Surgiu em São Paulo há cerca de dois meses uma cooperativa de bike courier – entregas por bicicleta. A Giro Sustentável, composta por sete bikers, partiu da insatisfação deles no trabalho em empresas de bike courier, nas quais o biker chega a ficar apenas com 30% do valor da entrega. Nos melhores casos, esse percentual é de 50%, o que não é suficiente para custear a alimentação e nem mesmo a manutenção da bicicleta.

“As empresas cobram do cliente e não repassam para o biker o que seria justo pelo trabalho que ele desenvolve. Isso é uma conta que não bate. O ciclista trabalha com o corpo, é preciso ter alguns cuidados que as empresas não têm. O movimento da Giro Sustentável é justamente criar um ambiente mais seguro e sustentável para o ciclista, onde ele possa desenvolver melhor o seu trabalho e, consequentemente, atender melhor o cliente”, diz Eberton Luís Alves, o Betinho, um dos integrantes da cooperativa e ciclista há 13 anos.

A Giro está hoje buscando se aproximar de alguns mercados específicos, em especial da área de alimentação vegana, vegetariana e natural. “Esses restaurantes têm uma preocupação ou fundo social, buscam a entrega de bicicleta porque isso complementa a imagem da empresa, e isso faz muito sentido para o público deles”, avalia outro integrante da Giro, Ivo Pons.

A cooperativa está prospectando também entregas e outras áreas como cartórios, sindicatos, farmácias e serviços em que entregam o produto e recebem o valor em dinheiro, realizando em seguida o depósito para o cliente que contratou a Giro. Empresas de tecnologia e empreendimentos de economia solidária estão entre os clientes já atendidos, tais como a Rede Design Possível, a própria UNISOL, a Scipopulis, Tempero Bom e restaurantes e deliveries como Gopala e Flor de Laranjeira.

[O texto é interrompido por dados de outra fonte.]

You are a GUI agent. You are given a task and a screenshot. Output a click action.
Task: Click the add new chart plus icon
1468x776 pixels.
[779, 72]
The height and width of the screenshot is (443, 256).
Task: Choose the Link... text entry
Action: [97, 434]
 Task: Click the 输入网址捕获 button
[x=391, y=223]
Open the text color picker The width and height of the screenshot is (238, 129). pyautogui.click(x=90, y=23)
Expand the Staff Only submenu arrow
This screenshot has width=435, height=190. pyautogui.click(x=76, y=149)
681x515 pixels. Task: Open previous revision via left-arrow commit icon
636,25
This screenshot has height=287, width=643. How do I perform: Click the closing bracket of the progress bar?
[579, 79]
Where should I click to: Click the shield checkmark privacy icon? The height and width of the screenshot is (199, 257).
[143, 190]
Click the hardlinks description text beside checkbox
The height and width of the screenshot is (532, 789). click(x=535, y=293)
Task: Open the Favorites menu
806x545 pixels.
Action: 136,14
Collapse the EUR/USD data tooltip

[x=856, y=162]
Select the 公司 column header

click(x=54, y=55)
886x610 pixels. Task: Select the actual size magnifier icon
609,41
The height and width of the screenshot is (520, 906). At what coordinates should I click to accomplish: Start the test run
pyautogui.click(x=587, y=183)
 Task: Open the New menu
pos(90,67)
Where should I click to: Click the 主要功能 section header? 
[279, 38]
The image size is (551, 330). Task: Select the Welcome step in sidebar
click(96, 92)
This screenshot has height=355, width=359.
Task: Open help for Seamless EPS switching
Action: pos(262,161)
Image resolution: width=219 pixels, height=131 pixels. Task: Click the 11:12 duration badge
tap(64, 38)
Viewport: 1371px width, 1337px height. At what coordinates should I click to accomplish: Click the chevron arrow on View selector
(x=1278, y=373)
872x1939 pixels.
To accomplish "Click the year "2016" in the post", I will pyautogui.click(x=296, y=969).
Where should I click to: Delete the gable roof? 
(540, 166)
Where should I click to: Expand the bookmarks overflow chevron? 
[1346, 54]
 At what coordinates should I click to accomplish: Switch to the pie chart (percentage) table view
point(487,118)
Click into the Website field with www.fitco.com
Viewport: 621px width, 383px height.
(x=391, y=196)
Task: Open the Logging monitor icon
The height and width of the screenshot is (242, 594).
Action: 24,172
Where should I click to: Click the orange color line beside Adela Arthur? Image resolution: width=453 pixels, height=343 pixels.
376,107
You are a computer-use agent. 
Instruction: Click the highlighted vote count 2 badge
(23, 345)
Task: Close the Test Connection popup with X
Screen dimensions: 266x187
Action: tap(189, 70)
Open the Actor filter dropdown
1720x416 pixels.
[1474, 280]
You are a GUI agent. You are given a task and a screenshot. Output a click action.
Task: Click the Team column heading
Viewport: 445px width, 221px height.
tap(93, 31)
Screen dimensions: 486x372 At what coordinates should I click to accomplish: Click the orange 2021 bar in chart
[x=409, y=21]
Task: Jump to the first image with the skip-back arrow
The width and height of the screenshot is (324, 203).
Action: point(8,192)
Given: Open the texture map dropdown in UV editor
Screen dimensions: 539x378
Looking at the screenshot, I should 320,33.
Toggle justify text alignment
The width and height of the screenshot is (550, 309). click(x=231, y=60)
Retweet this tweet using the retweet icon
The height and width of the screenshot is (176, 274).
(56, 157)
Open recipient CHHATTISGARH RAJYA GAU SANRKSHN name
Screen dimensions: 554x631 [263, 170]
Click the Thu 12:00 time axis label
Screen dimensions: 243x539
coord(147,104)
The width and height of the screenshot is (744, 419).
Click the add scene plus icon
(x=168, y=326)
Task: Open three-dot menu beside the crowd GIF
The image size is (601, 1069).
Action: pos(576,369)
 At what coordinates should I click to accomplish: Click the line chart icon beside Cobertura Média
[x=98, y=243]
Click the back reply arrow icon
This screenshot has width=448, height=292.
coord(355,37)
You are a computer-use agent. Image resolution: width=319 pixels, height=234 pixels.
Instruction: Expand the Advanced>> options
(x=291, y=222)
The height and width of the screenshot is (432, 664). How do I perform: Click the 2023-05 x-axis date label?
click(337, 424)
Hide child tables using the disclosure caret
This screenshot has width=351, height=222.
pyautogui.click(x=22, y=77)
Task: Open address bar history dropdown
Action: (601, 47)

“Fornecemos salgados vegetarianos, veganos e para pessoas com restrições alimentares. Tivemos um problema com um motoqueiro numa entrega e resolvemos experimentar a Giro Sustentável. Estamos gostando muito. Eles atendem mesmo na chuva, os clientes estão satisfeitos. Não imaginávamos que era possível entregar uma grande quantidade de salgados em bicicleta, mas eles levam até 400 peças congeladas, e tudo chega certinho, intacto. É uma nova era mesmo, um novo transporte”, diz Ananda Neron, proprietária do Flor de Laranjeira.

Os desafios são alcançar a sustentabilidade econômica, encontrar nichos de clientes e contaminar os mercados com os conceitos da economia solidária. “Existe um movimento nacional de bike courier e queremos promover outras cooperativas como a Giro. O mercado do biker tem que ser feito por meio de cooperativas, porque é ele quem pedala, e por isso tem que ficar com a maior parte do dinheiro, da operação”, avalia Betinho.